Bana göre terör sistem dışı aktörlerin eylemi değil, sistemin kullandığı bir araçtır . Bu sistem dışı aktörlerin hiç olmadığı anlamı taşımaz ama bunların eylemleri bir kazayı andırır ve sonuçları, onların eylemleriyle kaybedilen kişilerin yarattığı boşluk, bir kazanın yarattığı sonuçlardan farklı değildir.
Irak’ta bugüne kadar mezhep farklılıklarına dayanan çatışmalar ön plana çıkarılmış ama çatışma İran’a doğru kaydıkça bu ayrışmanın kullanılamayacağı ve Şiiliğin İran’daki baskın rolünün ayrıştırıcı değil birleştirici olacağı görülmüştür. Yeni strateji mezhep yerine soy farklılığının ön plana çıkarılması üzerine oturtulmaktadır. Nitekim İran’daki gerilim Türk-Fars ayrılığının ayrışma nedeni olarak kullanılacağını göstermektedir.
Bu durum bölgedeki tüm siyasi yapılanmaları etkiler ve yeni bir siyasi bloklaşmanın oluşmasıyla sonuçlanır. Irak’ta mezhep farklılıkları önemini kaybeder ve yeni saflar Arap ve diğerleri olarak şekillenirken, Şii-Sünni gerginliği yerini Arap-Kürt gerginliğine bırakır, Türkmenlerin bunların birini desteklemesi beklenir ya da bunlar arasında dağılır.
Tüm medya aranmakta olan bir katilin öldürüldüğünü, teröre büyük bir darbe vurulduğunu söylerken benim bu kişinin sistemin bir aracı olduğunu ama gereksiz hale geldiği için bertaraf edildiğini söylemem çok garip gelebilir. Bu, olaylara bakışta genelden ayrıldığım noktadır ve çatışan tarafların bir avuç teröristle büyük devlet yapıları olduğunu söylemeyi içime sindiremememin bir sonucudur.
Bu strateji değişikliğinin ülkemizi de etkileyeceğini, dini söylemlerin ve buna dayanan siyasi farklılıkların önemini kaybedeceğini düşünüyorum. Yeni siyasi safların hangi temele oturacağını tahmin etmemiz iç politikada doğru kararlar almamızı ve gereksiz çatışmalardan kaçınmamızı sağlayacaktır.
Kendimizi bölgedeki gelişmelerden soyutlamamız ve kendi iç dinamiklerimiz doğrultusunda hareket etmemiz mümkün görünmüyor. Bölge, dünyanın kaderinde belirleyici rol oynarken ve Türkiye bunun odak noktasındayken hem gelişmelerden etkilenmemiz hem de olaylara yön vermemiz kaçınılmaz görünüyor.
Türkiye çözümü zor bir problemle karşı karşıya.
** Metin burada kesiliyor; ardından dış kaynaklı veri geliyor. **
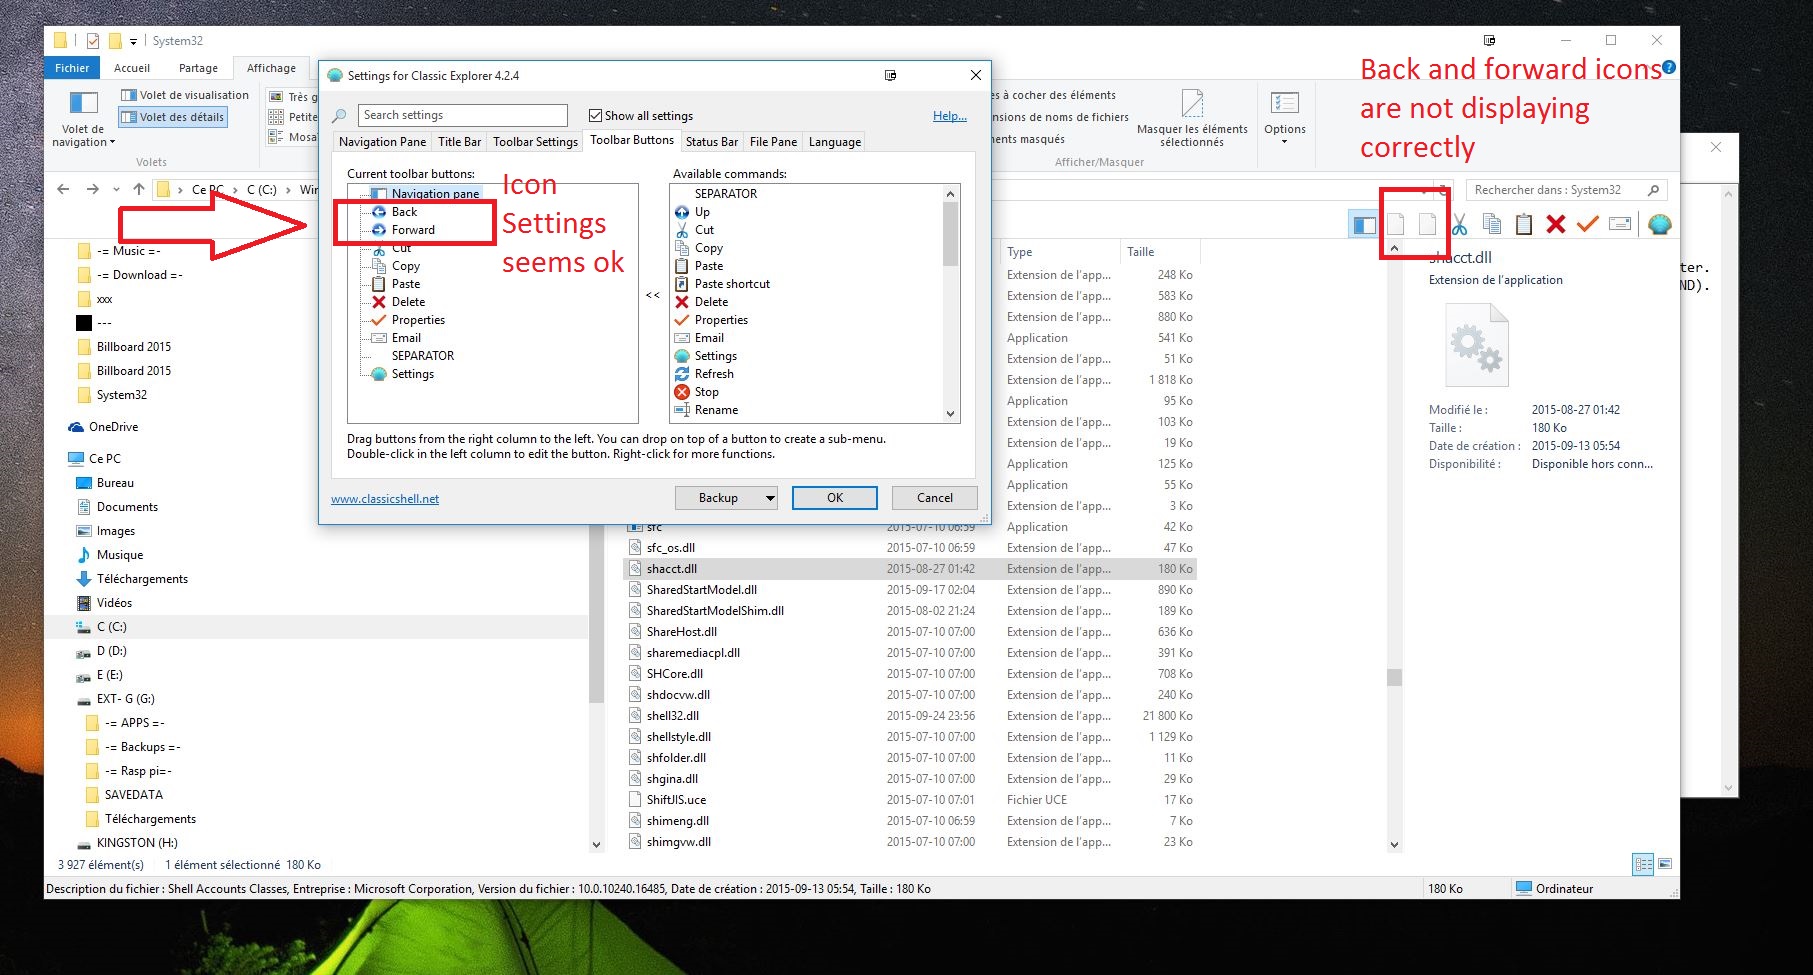Click the Up arrow beside address bar
The height and width of the screenshot is (975, 1813).
pyautogui.click(x=138, y=189)
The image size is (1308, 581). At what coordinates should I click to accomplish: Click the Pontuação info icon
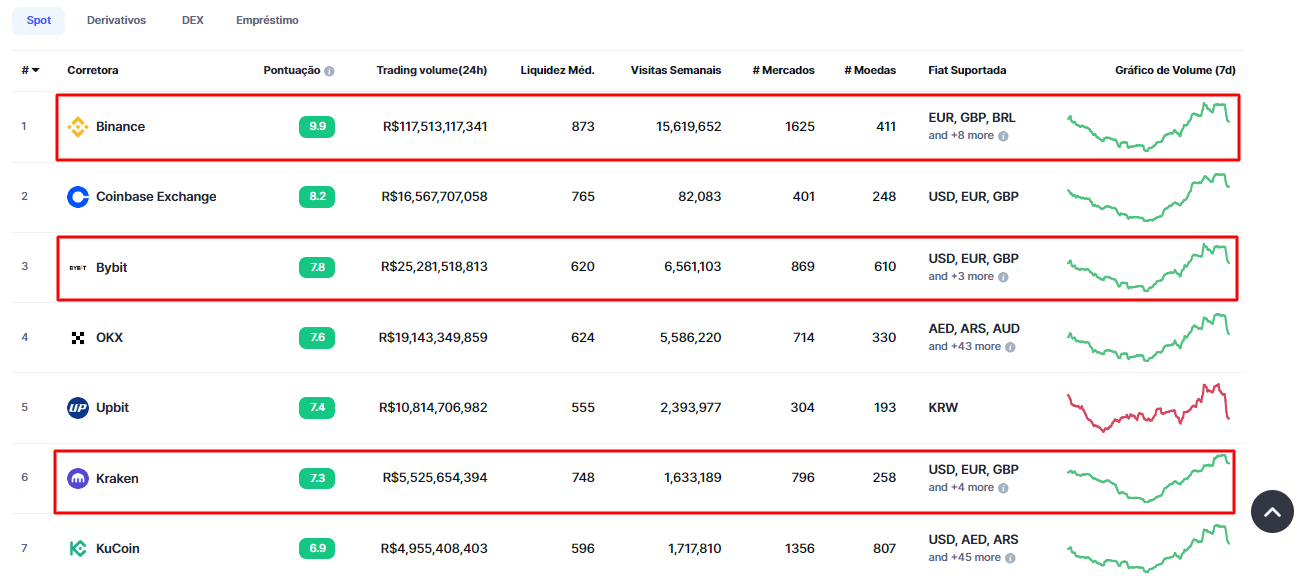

Etnik farklılıklara dayanan siyasi saflaşmalar ciddi sorunlar yaratırken, İran’daki etnik ayrışmaya seyirci kalınması mümkün görünmüyor. Irak’taki çatışma biçim değiştirir ve mezhep ayrılıkları yerini Arap-Kürt çatışmasına bırakırsa nasıl bir politika izleneceğine karar vermek gerekir. Ayrıca bu, uluslar arası planda tutumumuzu da yeniden belirlememizi gerektirebilir.
Türkiye, hangisi olursa olsun, herhangi bir etnik unsurun hamisi ve tarafı konumunda olmamalıdır. Oluşturacağı politikalar bölgenin tümünü kapsamalı ve bir model teklif etmelidir.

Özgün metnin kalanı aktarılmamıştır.